Loving who?
Tony E Hansen
Reflection on Luke 6: 27-38, Psalm 37, Genesis 45: 3-11,15
Opening prayer
Whenever we interact with people, there is possibility 1) that hopefully goes well and we enjoy every bit of the engagement. Or 2) there is tension, scorn, ridicule or worse. The latter leaves us with bad tastes in our mouthes.
I have read many different authors talking about a need to remove oneself from negative people, especially those who would actively do us harm, those who actively deceive and undermine, or those who only think of themselves - aka, the narcissists.
That last point is valid because one does not need to put up with bad behaviors and negativity, and there is no real reward for putting up with it.
Yet, how does that jive with today’s lesson from Luke?
We continue this week with the sermon on the level place; that is if you are still reading with me past the blessings and woes of last week.
This part of the sermon doesn’t get easier. In fact, I submit to you, it gets even more challenging.
Yet as Jesus says here, “if you love those who love you, what credit is that to you? For even sinners love those who love them.”
Jesus tells us to love those who want to hurt us and who inflict pain upon us.
Great, love your friends but also those who hurt you, call you names, or strike you.
A large part of our society has easily forgotten and ignored these lessons.
It is too tempting and seductive to want retribution for wrongs people have done to us. Instead, Jesus says to “love your enemies.”
I know this as a youth and as someone who identifies was queer, because I do not want to give credence to my enemies anymore than they think they need.
As a youth, I read “offer the other cheek” message but observed (and still do) so many in our society that don’t.

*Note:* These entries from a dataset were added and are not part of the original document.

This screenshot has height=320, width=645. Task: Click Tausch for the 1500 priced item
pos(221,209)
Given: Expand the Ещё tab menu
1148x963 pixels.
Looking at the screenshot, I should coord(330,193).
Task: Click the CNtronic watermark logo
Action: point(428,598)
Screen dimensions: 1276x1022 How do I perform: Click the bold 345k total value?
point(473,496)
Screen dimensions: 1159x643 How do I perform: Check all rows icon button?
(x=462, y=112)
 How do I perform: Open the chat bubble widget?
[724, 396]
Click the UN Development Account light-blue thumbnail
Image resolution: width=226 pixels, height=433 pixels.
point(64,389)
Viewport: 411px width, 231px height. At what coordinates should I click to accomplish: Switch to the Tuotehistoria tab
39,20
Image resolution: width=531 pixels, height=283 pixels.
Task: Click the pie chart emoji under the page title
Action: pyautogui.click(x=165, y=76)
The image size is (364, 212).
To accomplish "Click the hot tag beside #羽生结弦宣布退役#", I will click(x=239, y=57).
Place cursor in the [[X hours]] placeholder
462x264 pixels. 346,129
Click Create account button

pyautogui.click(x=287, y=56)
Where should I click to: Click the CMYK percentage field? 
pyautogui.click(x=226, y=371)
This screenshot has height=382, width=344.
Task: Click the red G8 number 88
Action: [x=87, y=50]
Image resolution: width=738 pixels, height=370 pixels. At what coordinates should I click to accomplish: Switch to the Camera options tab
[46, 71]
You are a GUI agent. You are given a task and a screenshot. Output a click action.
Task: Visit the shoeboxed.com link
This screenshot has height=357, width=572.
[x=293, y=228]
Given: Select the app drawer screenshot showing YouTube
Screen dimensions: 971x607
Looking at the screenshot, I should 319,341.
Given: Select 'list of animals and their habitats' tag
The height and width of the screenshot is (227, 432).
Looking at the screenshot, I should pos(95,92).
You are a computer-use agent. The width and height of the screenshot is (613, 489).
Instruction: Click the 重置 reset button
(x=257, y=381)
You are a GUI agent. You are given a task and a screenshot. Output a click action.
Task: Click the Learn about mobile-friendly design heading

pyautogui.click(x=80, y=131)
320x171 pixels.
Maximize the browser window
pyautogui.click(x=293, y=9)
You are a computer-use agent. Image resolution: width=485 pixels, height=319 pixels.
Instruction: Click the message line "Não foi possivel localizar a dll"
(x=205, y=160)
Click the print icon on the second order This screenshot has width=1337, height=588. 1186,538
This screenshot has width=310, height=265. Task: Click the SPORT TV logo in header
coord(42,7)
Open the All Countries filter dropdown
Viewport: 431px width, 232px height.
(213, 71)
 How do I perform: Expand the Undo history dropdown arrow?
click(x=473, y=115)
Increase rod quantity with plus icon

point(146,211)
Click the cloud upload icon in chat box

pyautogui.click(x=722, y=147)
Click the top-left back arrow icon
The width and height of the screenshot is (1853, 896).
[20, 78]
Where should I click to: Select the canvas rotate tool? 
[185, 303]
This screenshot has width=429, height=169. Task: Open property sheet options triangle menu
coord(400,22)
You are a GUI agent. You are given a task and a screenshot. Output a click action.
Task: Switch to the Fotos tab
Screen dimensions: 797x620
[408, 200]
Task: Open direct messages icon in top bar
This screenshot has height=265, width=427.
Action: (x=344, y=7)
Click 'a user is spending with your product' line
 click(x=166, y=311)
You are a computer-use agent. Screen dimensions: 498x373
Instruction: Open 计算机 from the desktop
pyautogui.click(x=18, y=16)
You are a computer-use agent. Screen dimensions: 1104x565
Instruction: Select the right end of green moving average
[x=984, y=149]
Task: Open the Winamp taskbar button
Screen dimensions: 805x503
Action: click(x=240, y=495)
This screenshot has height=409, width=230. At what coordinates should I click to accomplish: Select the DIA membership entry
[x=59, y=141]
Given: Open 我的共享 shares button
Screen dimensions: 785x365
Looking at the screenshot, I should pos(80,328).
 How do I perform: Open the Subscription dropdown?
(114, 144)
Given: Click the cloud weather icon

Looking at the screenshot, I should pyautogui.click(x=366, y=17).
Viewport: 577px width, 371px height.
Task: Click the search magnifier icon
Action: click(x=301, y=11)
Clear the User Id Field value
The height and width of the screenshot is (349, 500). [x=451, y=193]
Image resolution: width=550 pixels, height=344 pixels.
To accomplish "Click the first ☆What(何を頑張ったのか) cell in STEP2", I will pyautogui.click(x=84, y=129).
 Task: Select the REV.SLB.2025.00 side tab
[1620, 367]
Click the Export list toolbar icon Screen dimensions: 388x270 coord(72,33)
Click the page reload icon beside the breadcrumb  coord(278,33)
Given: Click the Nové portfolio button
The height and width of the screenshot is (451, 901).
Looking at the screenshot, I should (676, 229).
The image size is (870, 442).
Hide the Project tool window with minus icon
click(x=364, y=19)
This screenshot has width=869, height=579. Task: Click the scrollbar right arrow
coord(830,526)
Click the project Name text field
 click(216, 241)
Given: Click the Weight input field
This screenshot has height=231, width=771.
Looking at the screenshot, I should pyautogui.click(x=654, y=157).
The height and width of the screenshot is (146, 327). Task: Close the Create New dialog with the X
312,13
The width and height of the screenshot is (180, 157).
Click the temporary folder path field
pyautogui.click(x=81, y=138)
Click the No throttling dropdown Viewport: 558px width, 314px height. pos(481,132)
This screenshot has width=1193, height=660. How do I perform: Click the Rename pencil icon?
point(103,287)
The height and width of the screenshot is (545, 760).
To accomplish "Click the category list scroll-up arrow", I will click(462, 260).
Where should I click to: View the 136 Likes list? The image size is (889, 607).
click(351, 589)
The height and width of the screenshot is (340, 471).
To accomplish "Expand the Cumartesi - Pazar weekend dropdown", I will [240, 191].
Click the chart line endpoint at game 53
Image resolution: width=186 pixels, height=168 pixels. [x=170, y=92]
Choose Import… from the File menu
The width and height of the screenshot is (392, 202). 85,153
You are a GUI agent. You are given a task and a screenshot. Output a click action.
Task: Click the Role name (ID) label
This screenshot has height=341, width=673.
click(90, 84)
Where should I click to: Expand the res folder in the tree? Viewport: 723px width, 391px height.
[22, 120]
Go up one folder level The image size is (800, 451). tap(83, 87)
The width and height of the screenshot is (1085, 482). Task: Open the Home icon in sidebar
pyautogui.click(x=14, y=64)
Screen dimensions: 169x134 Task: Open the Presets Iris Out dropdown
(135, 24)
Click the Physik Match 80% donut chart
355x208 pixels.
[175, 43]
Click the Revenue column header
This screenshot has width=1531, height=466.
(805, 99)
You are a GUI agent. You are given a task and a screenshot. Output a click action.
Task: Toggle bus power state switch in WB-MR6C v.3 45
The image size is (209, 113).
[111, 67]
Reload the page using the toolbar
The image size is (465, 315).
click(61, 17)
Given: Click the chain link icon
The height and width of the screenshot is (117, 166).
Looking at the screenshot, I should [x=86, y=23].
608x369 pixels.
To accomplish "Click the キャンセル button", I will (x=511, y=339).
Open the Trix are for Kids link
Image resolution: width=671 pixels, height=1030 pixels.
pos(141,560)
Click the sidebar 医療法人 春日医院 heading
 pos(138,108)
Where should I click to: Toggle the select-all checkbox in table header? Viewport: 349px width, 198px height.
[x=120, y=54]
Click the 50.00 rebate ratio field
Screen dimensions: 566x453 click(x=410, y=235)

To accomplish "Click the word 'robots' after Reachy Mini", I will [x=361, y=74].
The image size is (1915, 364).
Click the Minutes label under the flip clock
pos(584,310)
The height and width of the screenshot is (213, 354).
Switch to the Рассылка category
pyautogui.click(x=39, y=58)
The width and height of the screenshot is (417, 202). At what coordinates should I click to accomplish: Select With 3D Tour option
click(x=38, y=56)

This feels like turning ourselves into actual punching bags for bullies and hateful people.
Where is the grace in doing that?
I root for the Daniel LaRusso in Karate Kid to grow a spine and stop taking a lickin’ from the bullies.
Part of the fun of Back to the Future is watching Marty McFly and his dad, George, give it back to those who always picked on, shamed or demeaned their family.
If we announce our position of non-violence and non-retaliation, we know there are people who will actively take advantage of that position.
Many traditions, including Mennonites and Amish, set this as a core belief and were brutally persecuted for this, by who? - by fellow Christians.
The principle of non-retaliation and forgiveness is worthy of our thoughts to consider for it is a core teaching of Jesus; not just some followers but all followers of Jesus.
Why does Jesus says these?
To love your enemies isn’t the romantic type, but something entirely different but necessary. Loving neighbors is good, but loving enemies as people who breathe, goto work, have families and go on living is just as important.
This isn’t meant to be easy, but it is meant to be the Christ way to live.
First, if we go about our lives with violence, hate, anger and revenge on our minds, then it consumes us.
There are things people have done that cause real trauma and that trauma is valid. No one should diminish the reality of that, whether social exclusion, oppression (or slavery), abuse and actual violence and manipulation.
These leave scars not easily visible but certainly felt and perhaps tolerated - when it probably should not have been. (If you are experiencing scars today, there is no need to stay there. Reach out and get away; there are good people willing to help you do that.)
Yet, Jesus calls upon us to not judge but also to forgive.
The church should be a community that learns how to practice forgiveness and non-judgment together.
One that understands the Genesis story of Joseph and his brothers knowing that people do bad things, like horribles the brothers do to Joseph. (I am not sure I could forgive what they did. )
Yet, the story offers an example of what Jesus is telling us about the power of forgiveness and reconciliation to mend relationships, families, and communities. Folks have suffered. There is a real future together.
This isn’t forgiveness just to say the words, but to find that future. And like Joseph does - an inventory. In moments when we are upset, we could look at the blessings we have. There, we realize God does things for us - making the possible in our lives. There is real hope.
Part of this is to understand that we, who feel ostracized or hurt by others, that those others, too, have felt these at points in their lives.
That isn’t to justify what happened between people, but it is to recognize that we don’t own drama, pain or “unfortunate" alone.
Unfortunate happens to all of us. How did I get here, and what did I do that I should have done instead? Do you ask, “Why did I let them do that to me?” Perhaps, How does it stop?
In that moment, in those questions, you learn, you find growth, and when you look close, you find God. Ask God those questions; answers are nearer than you think.
Our lesson is not to let that unfortunate become us but to realize that God is with us. Instead of finding blame, we might look to forgive ourselves first and then that forgiveness in our hearts can start to mend the pains as needed. Find God helping you learn to love YOU and the people around you - all of them.
Yes unfortunate happens. We learn to learn to live with it, we learn to live in community, and we learn to lean into our faith - that God is there for us.